Five die in custody every day in India: report

Five die in custody every day in India: report

The 'Torture Update India' report says 1,674 people died in custody between April 1, 2017, and February 28, 2018

At least five people die in custody on a single day in India, according to a study by a human rights organisation.

The 'Torture Update India' report by the Asian Centre for Human Rights (ACHR) said 1,674 custodial deaths — 1,530 deaths in judicial custody and 144 deaths in police custody — took place between April 1, 2017, and February 28, 2018.

"This implies 1,674 deaths in 334 days (11 months), ie, over five custodial deaths per day on an average during 2017-2018. This constitutes a significant increase in the number of custodial deaths, as a total of 14,231 custodial deaths, ie, about four custodial deaths per day on an average, were reported during 2001-2010," said the report released on Tuesday, coinciding with the International Day in Support of Victims of Torture 2018.
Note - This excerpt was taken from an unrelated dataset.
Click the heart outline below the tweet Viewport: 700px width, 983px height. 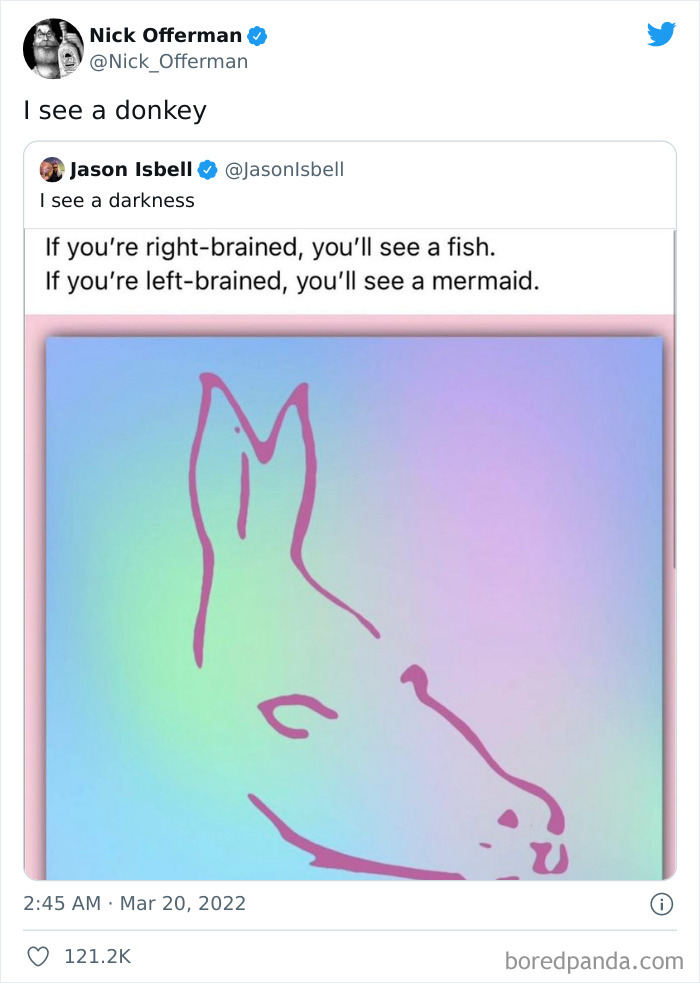[37, 956]
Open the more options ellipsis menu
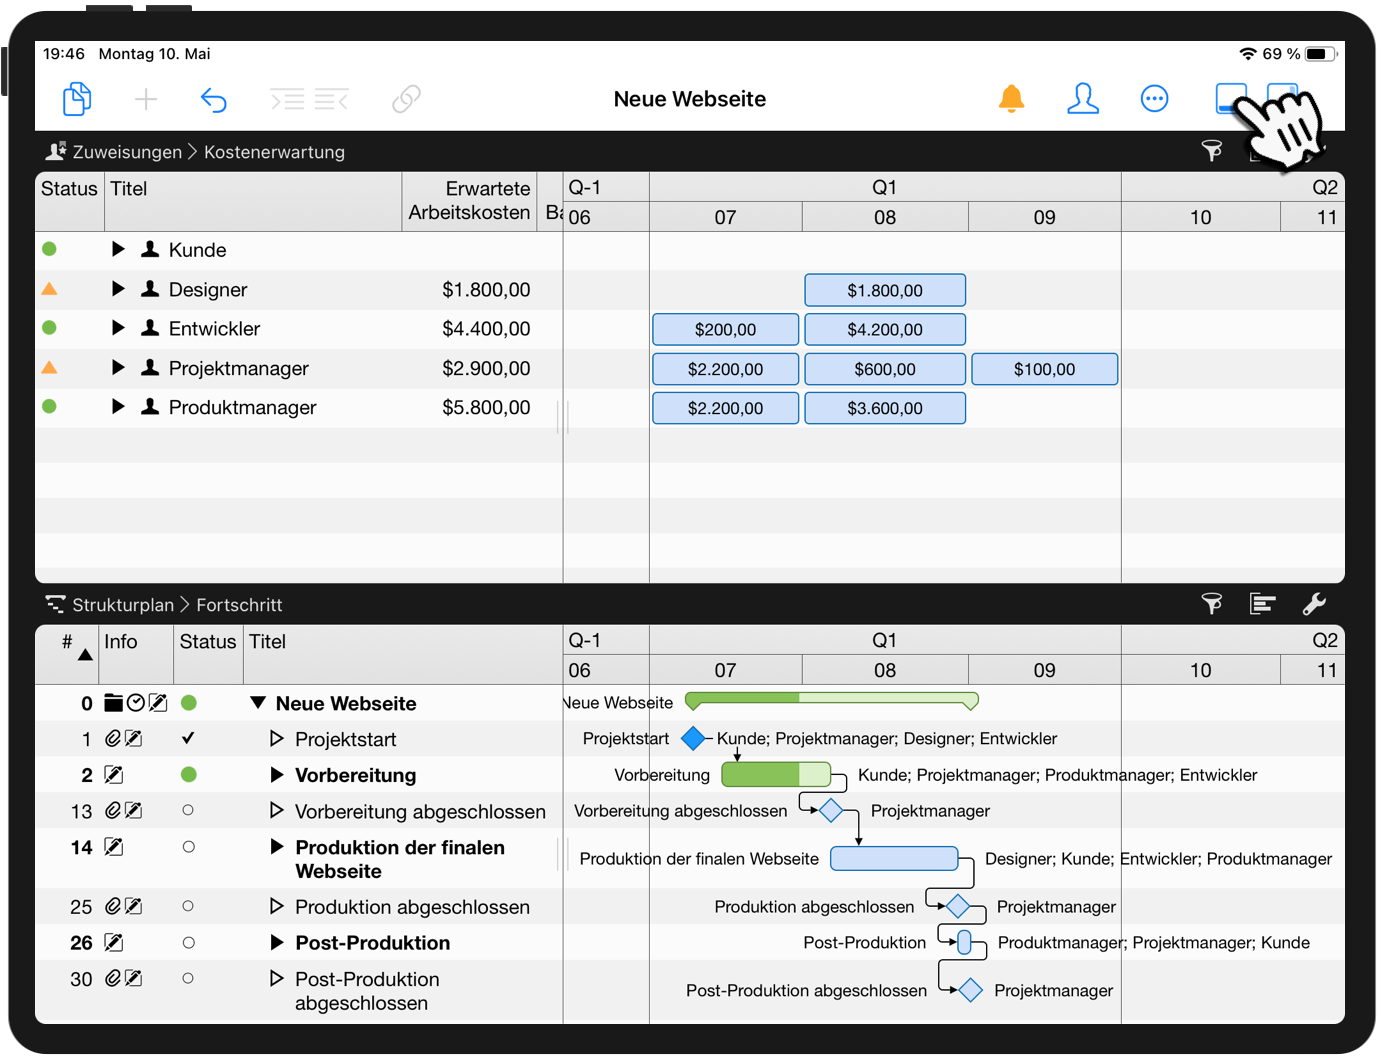The width and height of the screenshot is (1377, 1058). 1154,99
"Nothing exemplifies torture in India than the deaths in police and prison custody and despicable detention conditions which are totally incompatible with human dignity and amount to torture and other cruel, inhuman or degrading treatment or punishment," it said.

UP tops list

The highest number of custodial deaths took place in Uttar Pradesh (374) followed by Maharashtra (137), West Bengal (132), Punjab (128), Madhya Pradesh (113) and Bihar (109). In Karnataka, there were 15 such incidents during the period.

The ACHR said India must commit to ratify the UN Convention Against Torture (UNCAT) and place the Prevention of Torture Bill of 2017 as drafted by the Law Commission of India before Parliament during the upcoming monsoon session to address the menace of torture in India.

"The ratification of the UN Convention Against Torture is also indispensable if India is serious about extraditing fugitives, as the UNCAT prohibits refoulement or extradition where there are substantial grounds for believing that the requested person sought to be extradited would be in danger of being subjected to torture," it said.

The ACHR said India has already lost the case of extradition of Kim Davy, an accused in the Purulia arms dropping case of 1995 in Denmark, and the extradition of Sanjiv Chawla, an alleged cricket bookie in the United Kingdom on the grounds that prison conditions in India amount to torture or inhuman or degrading treatment or punishment and that India has not ratified the UNCAT.

"Unless India removes the legal obstacles by ratifying the UNCAT, it may lose other extradition requests. Putting pressure on European governments for extradition to India will not work as they, like the Government of India, cannot interfere in sub judice matters and financial fugitives will mount legal challenge at every step," it warned.